In The Paelion the reaction was immediate and predictable: men began shouting fiercely to be heard over the din they themselves were causing. Noise and politics and the anticipated pleasures of the Festival made for a thirsty afternoon. So brisk was his trade that the excitable proprietor of The Paelion began inadvertently serving full measures of liqueur in the laced khavs being ordered in profusion. His wife, of more phlegmatic disposition, continued to short-measure all her patrons with benevolent lack of favouritism.
‘They’ll be turned back!’ young Adreano the poet cried, decisively banging down his mug and sloshing hot khav over the dark oak table of The Paelion’s largest booth. ‘Alberico will never allow it!’ There were growls of assent from his friends and the hangers-on who always clustered about this particular table.
Adreano stole a glance at the travelling musician who’d made the brash wager on Brandin of Ygrath and his court poets on Chiara. The fellow, looking highly amused, his eyebrows quizzically arched, leaned back comfortably in the chair he had brazenly pulled up to the booth some time ago. Adreano felt seriously offended by the man, and didn’t know whether his umbrage had been more aroused by the musician’s so-casual assertion of Chiara’s pre-eminence in culture, or by his flippant dismissal of the great Camena di Chiara whom Adreano had been assiduously imitating for the past half-year: both in the fashion of his verses and the wearing of a three-layered cloak by day and night.
Adreano was intelligent enough to be aware that there might be a contradiction inherent in these twinned sources of ire, but he was also young enough and had drunk a more than sufficient quantity of khav laced with Senzian brandy, for that awareness to remain well below the level of his conscious thoughts.
Which remained focused on this presumptuous rustic. The man had evidently journeyed into the city to saw or pluck for three days at some country instrument or other in exchange for a handful of astins to squander at the Festival.

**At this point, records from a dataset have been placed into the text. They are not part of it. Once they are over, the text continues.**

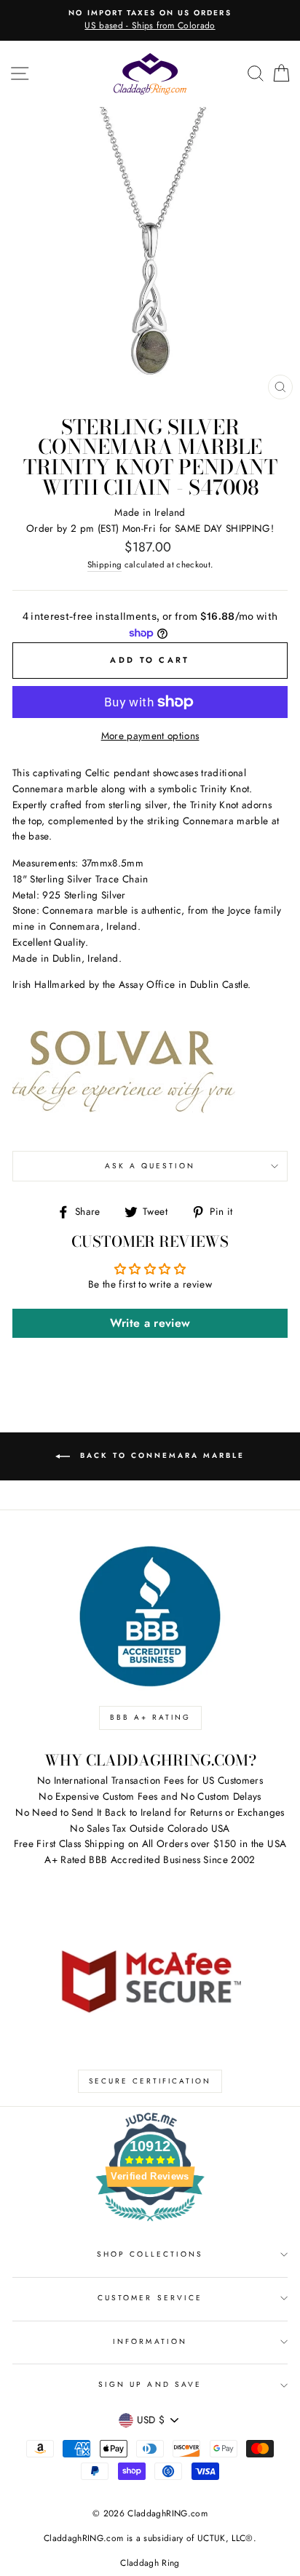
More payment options (150, 735)
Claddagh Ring (149, 2562)
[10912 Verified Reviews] (150, 2224)
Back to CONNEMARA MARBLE (160, 1455)
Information (150, 2341)
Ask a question (150, 1165)
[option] (150, 20)
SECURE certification (150, 2080)
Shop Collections (150, 2254)
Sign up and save (150, 2384)
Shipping (104, 564)
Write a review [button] (150, 1323)
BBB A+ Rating (150, 1717)
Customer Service (150, 2297)
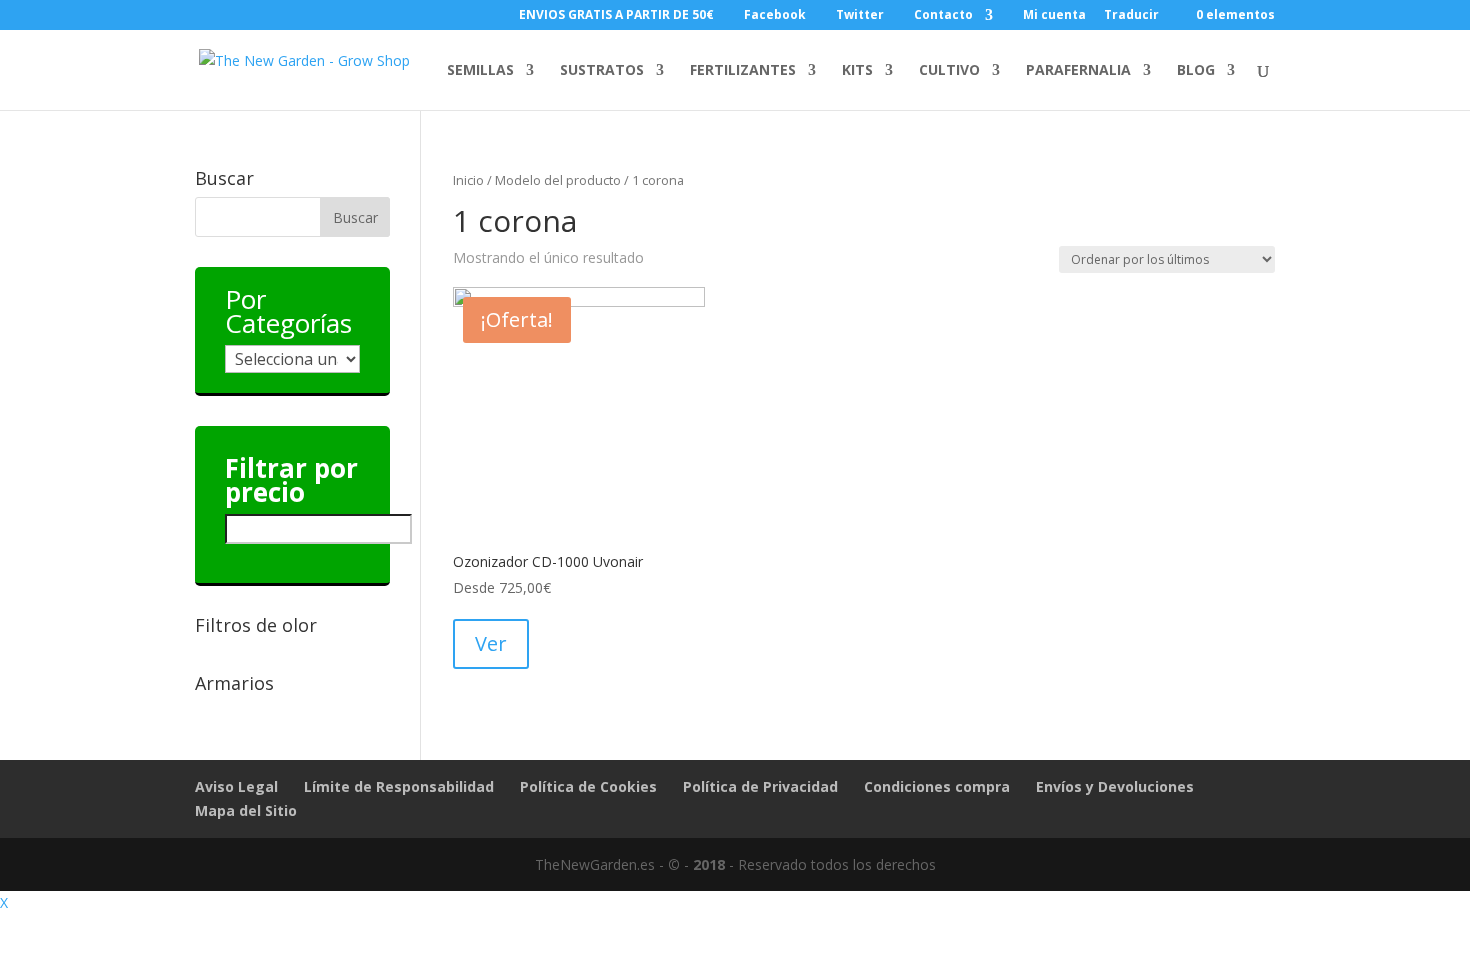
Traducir (1131, 16)
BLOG (1196, 71)
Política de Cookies (588, 786)
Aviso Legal (236, 786)
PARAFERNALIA (1078, 71)
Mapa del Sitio (246, 810)
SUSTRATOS (602, 71)
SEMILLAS (480, 71)
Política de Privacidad (760, 786)
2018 (709, 864)
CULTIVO (949, 71)
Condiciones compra (937, 786)
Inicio (468, 180)
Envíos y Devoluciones (1115, 786)
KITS (857, 71)
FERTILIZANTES (743, 71)
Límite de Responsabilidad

How did such a fellow dare sail into the most fashionable khav room in the Eastern Palm and thump his rural behind down onto a chair at the most coveted table in that room? Adreano still carried painfully vivid memories of the long month it had taken him—even after his first verses had appeared in print—to circle warily closer, flinching inwardly at apprehended
rebuffs, before he became a member of the select and well-known circle that had a claim upon this booth.